ASSIGNMENT: The records that follow are to be given again exactly.

EXCERPTED DATA:
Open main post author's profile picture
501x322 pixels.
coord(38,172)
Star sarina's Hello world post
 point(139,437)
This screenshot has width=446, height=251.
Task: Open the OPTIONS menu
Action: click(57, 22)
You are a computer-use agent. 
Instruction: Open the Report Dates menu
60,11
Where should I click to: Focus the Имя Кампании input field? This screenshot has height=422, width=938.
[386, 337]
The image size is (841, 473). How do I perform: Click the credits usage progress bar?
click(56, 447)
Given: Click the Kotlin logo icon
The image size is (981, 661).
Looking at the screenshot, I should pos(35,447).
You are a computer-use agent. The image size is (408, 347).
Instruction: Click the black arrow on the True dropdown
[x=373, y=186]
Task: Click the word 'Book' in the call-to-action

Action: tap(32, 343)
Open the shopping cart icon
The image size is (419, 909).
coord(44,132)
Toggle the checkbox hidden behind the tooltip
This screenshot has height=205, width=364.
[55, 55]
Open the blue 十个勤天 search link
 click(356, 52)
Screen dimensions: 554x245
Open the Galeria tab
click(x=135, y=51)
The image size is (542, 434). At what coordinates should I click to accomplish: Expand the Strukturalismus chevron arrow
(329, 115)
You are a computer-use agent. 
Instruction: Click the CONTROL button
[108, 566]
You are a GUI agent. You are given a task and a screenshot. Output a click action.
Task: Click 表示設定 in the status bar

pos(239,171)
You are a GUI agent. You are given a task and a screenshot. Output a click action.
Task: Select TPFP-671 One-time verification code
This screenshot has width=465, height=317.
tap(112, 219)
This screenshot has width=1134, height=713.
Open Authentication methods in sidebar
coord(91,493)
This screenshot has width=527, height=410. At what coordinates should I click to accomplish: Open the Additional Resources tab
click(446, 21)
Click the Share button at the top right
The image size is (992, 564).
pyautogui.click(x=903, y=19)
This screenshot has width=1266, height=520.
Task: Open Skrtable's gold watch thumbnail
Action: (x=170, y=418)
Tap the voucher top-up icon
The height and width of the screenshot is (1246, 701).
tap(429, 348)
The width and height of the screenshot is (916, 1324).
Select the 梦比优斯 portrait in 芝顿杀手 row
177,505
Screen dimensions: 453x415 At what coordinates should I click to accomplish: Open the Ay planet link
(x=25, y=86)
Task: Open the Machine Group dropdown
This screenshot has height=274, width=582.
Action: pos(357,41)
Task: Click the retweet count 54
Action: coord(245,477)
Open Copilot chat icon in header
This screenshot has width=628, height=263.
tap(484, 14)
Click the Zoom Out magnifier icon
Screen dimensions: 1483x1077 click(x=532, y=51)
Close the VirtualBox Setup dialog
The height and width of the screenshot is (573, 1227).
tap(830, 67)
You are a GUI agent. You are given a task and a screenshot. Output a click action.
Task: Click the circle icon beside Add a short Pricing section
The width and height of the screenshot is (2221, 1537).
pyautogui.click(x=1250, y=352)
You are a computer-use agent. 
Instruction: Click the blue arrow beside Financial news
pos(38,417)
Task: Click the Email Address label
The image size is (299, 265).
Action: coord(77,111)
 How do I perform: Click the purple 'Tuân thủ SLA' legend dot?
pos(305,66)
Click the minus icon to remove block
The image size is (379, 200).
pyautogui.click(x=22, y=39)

SOLUTION TO THIS PROBLEM:
Open main post author's profile picture
501x322 pixels.
coord(38,172)
Star sarina's Hello world post
 point(139,437)
This screenshot has width=446, height=251.
Task: Open the OPTIONS menu
Action: click(57, 22)
You are a computer-use agent. 
Instruction: Open the Report Dates menu
60,11
Where should I click to: Focus the Имя Кампании input field? This screenshot has height=422, width=938.
[386, 337]
The image size is (841, 473). How do I perform: Click the credits usage progress bar?
click(56, 447)
Given: Click the Kotlin logo icon
The image size is (981, 661).
Looking at the screenshot, I should pos(35,447).
You are a computer-use agent. The image size is (408, 347).
Instruction: Click the black arrow on the True dropdown
[x=373, y=186]
Task: Click the word 'Book' in the call-to-action

Action: tap(32, 343)
Open the shopping cart icon
The image size is (419, 909).
coord(44,132)
Toggle the checkbox hidden behind the tooltip
This screenshot has height=205, width=364.
[55, 55]
Open the blue 十个勤天 search link
 click(356, 52)
Screen dimensions: 554x245
Open the Galeria tab
click(x=135, y=51)
The image size is (542, 434). At what coordinates should I click to accomplish: Expand the Strukturalismus chevron arrow
(329, 115)
You are a computer-use agent. 
Instruction: Click the CONTROL button
[108, 566]
You are a GUI agent. You are given a task and a screenshot. Output a click action.
Task: Click 表示設定 in the status bar

pos(239,171)
You are a GUI agent. You are given a task and a screenshot. Output a click action.
Task: Select TPFP-671 One-time verification code
This screenshot has width=465, height=317.
tap(112, 219)
This screenshot has width=1134, height=713.
Open Authentication methods in sidebar
coord(91,493)
This screenshot has width=527, height=410. At what coordinates should I click to accomplish: Open the Additional Resources tab
click(446, 21)
Click the Share button at the top right
The image size is (992, 564).
pyautogui.click(x=903, y=19)
This screenshot has width=1266, height=520.
Task: Open Skrtable's gold watch thumbnail
Action: (x=170, y=418)
Tap the voucher top-up icon
The height and width of the screenshot is (1246, 701).
tap(429, 348)
The width and height of the screenshot is (916, 1324).
Select the 梦比优斯 portrait in 芝顿杀手 row
177,505
Screen dimensions: 453x415 At what coordinates should I click to accomplish: Open the Ay planet link
(x=25, y=86)
Task: Open the Machine Group dropdown
This screenshot has height=274, width=582.
Action: pos(357,41)
Task: Click the retweet count 54
Action: coord(245,477)
Open Copilot chat icon in header
This screenshot has width=628, height=263.
tap(484, 14)
Click the Zoom Out magnifier icon
Screen dimensions: 1483x1077 click(x=532, y=51)
Close the VirtualBox Setup dialog
The height and width of the screenshot is (573, 1227).
tap(830, 67)
You are a GUI agent. You are given a task and a screenshot. Output a click action.
Task: Click the circle icon beside Add a short Pricing section
The width and height of the screenshot is (2221, 1537).
pyautogui.click(x=1250, y=352)
You are a computer-use agent. 
Instruction: Click the blue arrow beside Financial news
pos(38,417)
Task: Click the Email Address label
The image size is (299, 265).
Action: coord(77,111)
 How do I perform: Click the purple 'Tuân thủ SLA' legend dot?
pos(305,66)
Click the minus icon to remove block
The image size is (379, 200).
pyautogui.click(x=22, y=39)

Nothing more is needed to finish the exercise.